CyberKnife robotic radiosurgery for colorectal cancer
A tumor in or near the colon or rectum may move as you breathe, making it difficult to accurately target it with standard radiation. As a result, the tumor may not receive enough radiation and healthy tissue near the tumor may be damaged. CyberKnife® software and respiratory tracking system is designed to better locate a colorectal tumor and track its movement, in real time, which may allow more precise delivery of radiation therapy.
What is the CyberKnife® VSI™ robotic radiosurgery system?
CyberKnife® is a non-invasive option for patients who have inoperable or surgically complex tumors, or who may be looking for an alternative to surgery. The CyberKnife system enables our radiation oncologists to deliver high doses of radiation with pinpoint accuracy to a broad range of tumors throughout the body.
Potential benefits of the CyberKnife system include:
- No incision
- No pain
- No anesthesia or hospitalization
- Greater comfort (patient can breathe normally during treatment)

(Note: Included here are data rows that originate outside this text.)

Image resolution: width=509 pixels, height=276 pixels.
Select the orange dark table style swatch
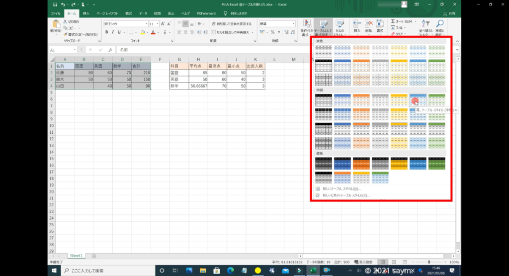point(361,164)
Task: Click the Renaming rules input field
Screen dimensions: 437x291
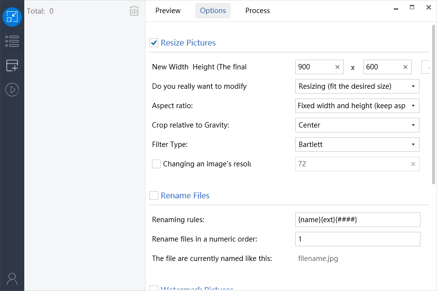Action: click(x=357, y=220)
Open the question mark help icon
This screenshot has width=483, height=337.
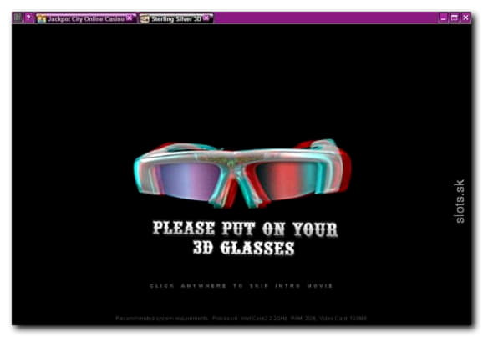click(x=28, y=18)
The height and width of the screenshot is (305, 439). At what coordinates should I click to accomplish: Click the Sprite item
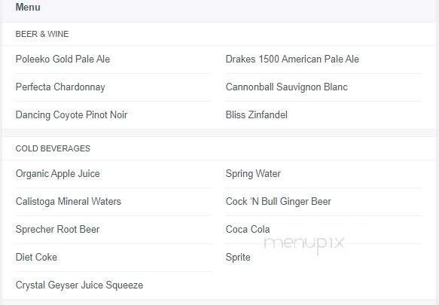(238, 257)
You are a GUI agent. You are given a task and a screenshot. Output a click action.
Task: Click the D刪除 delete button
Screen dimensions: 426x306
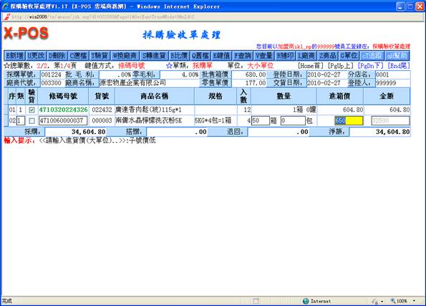pos(57,56)
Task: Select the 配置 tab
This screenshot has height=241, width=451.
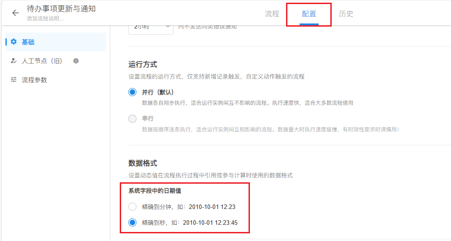Action: point(309,14)
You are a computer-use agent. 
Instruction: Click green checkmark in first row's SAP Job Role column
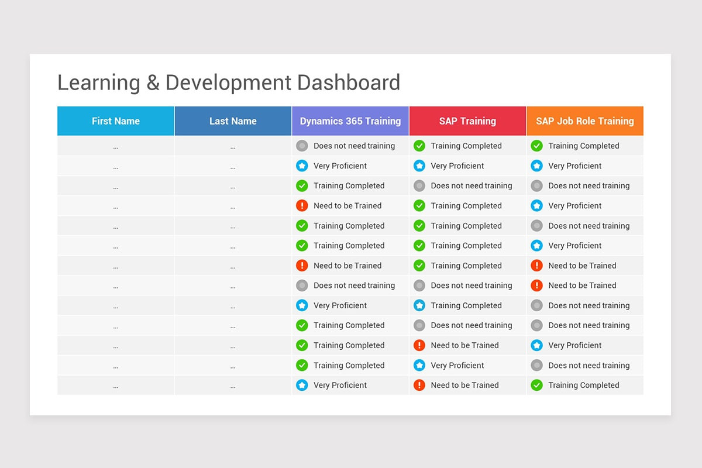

- Little or no recovery time
- Immediate return to normal activities
How it works
The CyberKnife system’s continual image guidance software allows us to deliver high radiation doses with pinpoint accuracy, while automatically correcting for tumor movement. Since radiation beams adjust in real-time to the patient’s breathing cycle, there is less damage to surrounding healthy tissue.
“The CyberKnife VSI is the latest CyberKnife technology available and offers faster, higher radiation energy, as well as upgraded software,” says Dr. Michael Payne, Medical Director of Radiation Oncology.
Prior to the procedure, a high-resolution CT scan determines the size, shape and location of the tumor. The image data is then digitally transferred to the CyberKnife System’s workstation, where we precisely plan treatment to match the desired radiation dose to the exact tumor location.
Once treatment planning is complete, the patient is comfortably positioned on a cushioned table and the system’s computer-controlled robot slowly moves around the table, targeting radiation to the tumor from various angles while sparing surrounding healthy tissue.
The system’s sophisticated software allows us to track the tumor and continually adjust the radiation treatment to account for patient or tumor movement.
Each treatment session lasts between 30 to 90 minutes for one to five days, depending on the location and type of tumor being treated. Patients can typically complete treatment in one to five days versus several weeks for traditional radiation therapy.